§ Requirement
Each record that follows is to be output in full, precisely as written.

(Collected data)
####

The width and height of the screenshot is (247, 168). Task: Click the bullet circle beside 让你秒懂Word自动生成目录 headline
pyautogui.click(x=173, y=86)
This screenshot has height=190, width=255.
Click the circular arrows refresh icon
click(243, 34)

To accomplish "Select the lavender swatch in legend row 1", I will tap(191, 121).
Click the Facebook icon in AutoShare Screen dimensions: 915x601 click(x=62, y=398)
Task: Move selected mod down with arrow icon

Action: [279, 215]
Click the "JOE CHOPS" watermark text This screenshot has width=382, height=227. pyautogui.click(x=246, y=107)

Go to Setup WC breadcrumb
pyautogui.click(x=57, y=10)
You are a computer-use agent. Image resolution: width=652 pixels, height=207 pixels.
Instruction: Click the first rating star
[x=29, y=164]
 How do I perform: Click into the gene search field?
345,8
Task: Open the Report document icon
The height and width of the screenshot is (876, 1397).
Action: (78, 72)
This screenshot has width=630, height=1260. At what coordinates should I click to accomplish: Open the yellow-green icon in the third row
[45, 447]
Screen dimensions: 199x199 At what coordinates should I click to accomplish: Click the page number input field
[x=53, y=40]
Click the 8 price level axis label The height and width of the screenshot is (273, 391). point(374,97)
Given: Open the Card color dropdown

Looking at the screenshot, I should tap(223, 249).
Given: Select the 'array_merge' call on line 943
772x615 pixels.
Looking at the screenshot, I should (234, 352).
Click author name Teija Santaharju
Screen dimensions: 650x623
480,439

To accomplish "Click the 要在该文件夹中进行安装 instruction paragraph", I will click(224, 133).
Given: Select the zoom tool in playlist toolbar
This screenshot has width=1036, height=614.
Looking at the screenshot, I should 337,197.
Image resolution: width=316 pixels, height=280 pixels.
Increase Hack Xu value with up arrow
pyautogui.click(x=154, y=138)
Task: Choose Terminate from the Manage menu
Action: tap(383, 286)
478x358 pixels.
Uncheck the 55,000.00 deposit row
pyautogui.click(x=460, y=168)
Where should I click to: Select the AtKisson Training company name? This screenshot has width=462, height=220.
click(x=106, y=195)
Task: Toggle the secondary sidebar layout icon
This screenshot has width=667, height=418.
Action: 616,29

####

§ Expected output
The width and height of the screenshot is (247, 168). Task: Click the bullet circle beside 让你秒懂Word自动生成目录 headline
pyautogui.click(x=173, y=86)
This screenshot has height=190, width=255.
Click the circular arrows refresh icon
click(243, 34)

To accomplish "Select the lavender swatch in legend row 1", I will tap(191, 121).
Click the Facebook icon in AutoShare Screen dimensions: 915x601 click(x=62, y=398)
Task: Move selected mod down with arrow icon

Action: [279, 215]
Click the "JOE CHOPS" watermark text This screenshot has width=382, height=227. pyautogui.click(x=246, y=107)

Go to Setup WC breadcrumb
pyautogui.click(x=57, y=10)
You are a computer-use agent. Image resolution: width=652 pixels, height=207 pixels.
Instruction: Click the first rating star
[x=29, y=164]
 How do I perform: Click into the gene search field?
345,8
Task: Open the Report document icon
The height and width of the screenshot is (876, 1397).
Action: (78, 72)
This screenshot has width=630, height=1260. At what coordinates should I click to accomplish: Open the yellow-green icon in the third row
[45, 447]
Screen dimensions: 199x199 At what coordinates should I click to accomplish: Click the page number input field
[x=53, y=40]
Click the 8 price level axis label The height and width of the screenshot is (273, 391). point(374,97)
Given: Open the Card color dropdown

Looking at the screenshot, I should tap(223, 249).
Given: Select the 'array_merge' call on line 943
772x615 pixels.
Looking at the screenshot, I should (234, 352).
Click author name Teija Santaharju
Screen dimensions: 650x623
480,439

To accomplish "Click the 要在该文件夹中进行安装 instruction paragraph", I will click(224, 133).
Given: Select the zoom tool in playlist toolbar
This screenshot has width=1036, height=614.
Looking at the screenshot, I should 337,197.
Image resolution: width=316 pixels, height=280 pixels.
Increase Hack Xu value with up arrow
pyautogui.click(x=154, y=138)
Task: Choose Terminate from the Manage menu
Action: tap(383, 286)
478x358 pixels.
Uncheck the 55,000.00 deposit row
pyautogui.click(x=460, y=168)
Where should I click to: Select the AtKisson Training company name? This screenshot has width=462, height=220.
click(x=106, y=195)
Task: Toggle the secondary sidebar layout icon
This screenshot has width=667, height=418.
Action: 616,29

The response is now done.